30/09/2013
A possibilidade do Ministério Público estadual e da Procuradoria Geral do Estado realizarem o levantamento das ações de recuperação de ativos relacionadas à improbidade administrativa com vistas à realização de operações, com maior regularidade, para combate à sonegação fiscal no estado da Bahia foi uma das questões levantadas durante a reunião do Comitê Interinstitucional de Recuperação de Ativos (Cira), realizada na última semana. Durante o encontro, que aconteceu na sede da Secretaria da Fazenda (Sefaz), o promotor de Justiça Geder Gomes, que é secretário-geral do comitê, informou que as ações serão intensificadas a partir da execução de um planejamento construído para deflagração de operações em todo estado.
Segundo o secretário da Fazenda e presidente do Cira, Manoel Vitório existem algumas áreas sensíveis que devem ser alvo de operações específicas, devido ao efeito que podem gerar para as empresas sonegadoras. Para ele, também é importante a articulação da Sefaz com o MP e o Poder Judiciário no sentido de que se possam alcançar resultados mais significativos para o Estado. Conforme informações do promotor de Justiça Luis Alberto Pereira, levantamento realizado pelo Grupo de Atuação Especial de Combate à Sonegação Fiscal e aos Crimes contra a Ordem Tributária, Econômica, as Relações de Consumo (Gaesf), em relação aos inquéritos, indica que grandes valores podem ser recuperados.

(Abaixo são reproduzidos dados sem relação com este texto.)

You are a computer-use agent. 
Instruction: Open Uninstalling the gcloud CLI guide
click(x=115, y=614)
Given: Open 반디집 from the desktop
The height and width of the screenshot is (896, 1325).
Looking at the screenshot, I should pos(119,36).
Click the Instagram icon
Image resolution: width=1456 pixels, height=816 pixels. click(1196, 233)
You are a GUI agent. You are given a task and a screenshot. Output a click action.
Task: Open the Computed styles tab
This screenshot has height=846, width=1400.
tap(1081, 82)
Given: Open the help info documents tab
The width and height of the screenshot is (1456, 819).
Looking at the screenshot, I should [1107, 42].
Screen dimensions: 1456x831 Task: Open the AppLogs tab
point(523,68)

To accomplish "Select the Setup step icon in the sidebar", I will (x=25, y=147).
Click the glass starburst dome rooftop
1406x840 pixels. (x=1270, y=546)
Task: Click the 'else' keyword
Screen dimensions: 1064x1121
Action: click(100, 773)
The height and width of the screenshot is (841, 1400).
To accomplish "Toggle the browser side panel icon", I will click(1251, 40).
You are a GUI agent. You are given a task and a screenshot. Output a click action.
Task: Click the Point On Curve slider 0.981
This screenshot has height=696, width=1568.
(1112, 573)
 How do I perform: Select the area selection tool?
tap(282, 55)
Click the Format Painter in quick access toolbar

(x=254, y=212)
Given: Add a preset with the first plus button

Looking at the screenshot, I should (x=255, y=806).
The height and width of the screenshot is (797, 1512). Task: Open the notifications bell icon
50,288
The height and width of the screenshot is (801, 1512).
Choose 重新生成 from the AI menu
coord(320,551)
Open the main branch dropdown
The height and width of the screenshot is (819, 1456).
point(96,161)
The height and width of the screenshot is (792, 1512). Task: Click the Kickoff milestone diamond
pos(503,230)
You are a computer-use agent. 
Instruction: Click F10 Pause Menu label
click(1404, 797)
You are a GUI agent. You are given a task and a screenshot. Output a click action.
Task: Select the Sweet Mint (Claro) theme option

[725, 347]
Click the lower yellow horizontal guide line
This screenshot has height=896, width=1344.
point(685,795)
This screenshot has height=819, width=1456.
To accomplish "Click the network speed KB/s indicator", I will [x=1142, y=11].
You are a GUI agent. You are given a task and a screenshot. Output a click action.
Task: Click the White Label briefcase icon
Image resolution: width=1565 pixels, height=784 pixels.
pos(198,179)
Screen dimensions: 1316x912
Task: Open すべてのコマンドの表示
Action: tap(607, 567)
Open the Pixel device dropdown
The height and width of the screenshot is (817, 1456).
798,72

Além do Procurador Geral do Estado, Rui Moraes Cruz, a reunião contou ainda com a presença do subsecretário de Segurança Pública, Ary Pereira; da diretora do Departamento de Crimes contra o Patrimônio (DCCP), Emília Blanco; dos delegados Augusto Eustáquio, Débora Pereira e Amanda Santos; entre outros servidores da Sefaz, MP e da Secretaria Estadual para Assuntos Internacionais.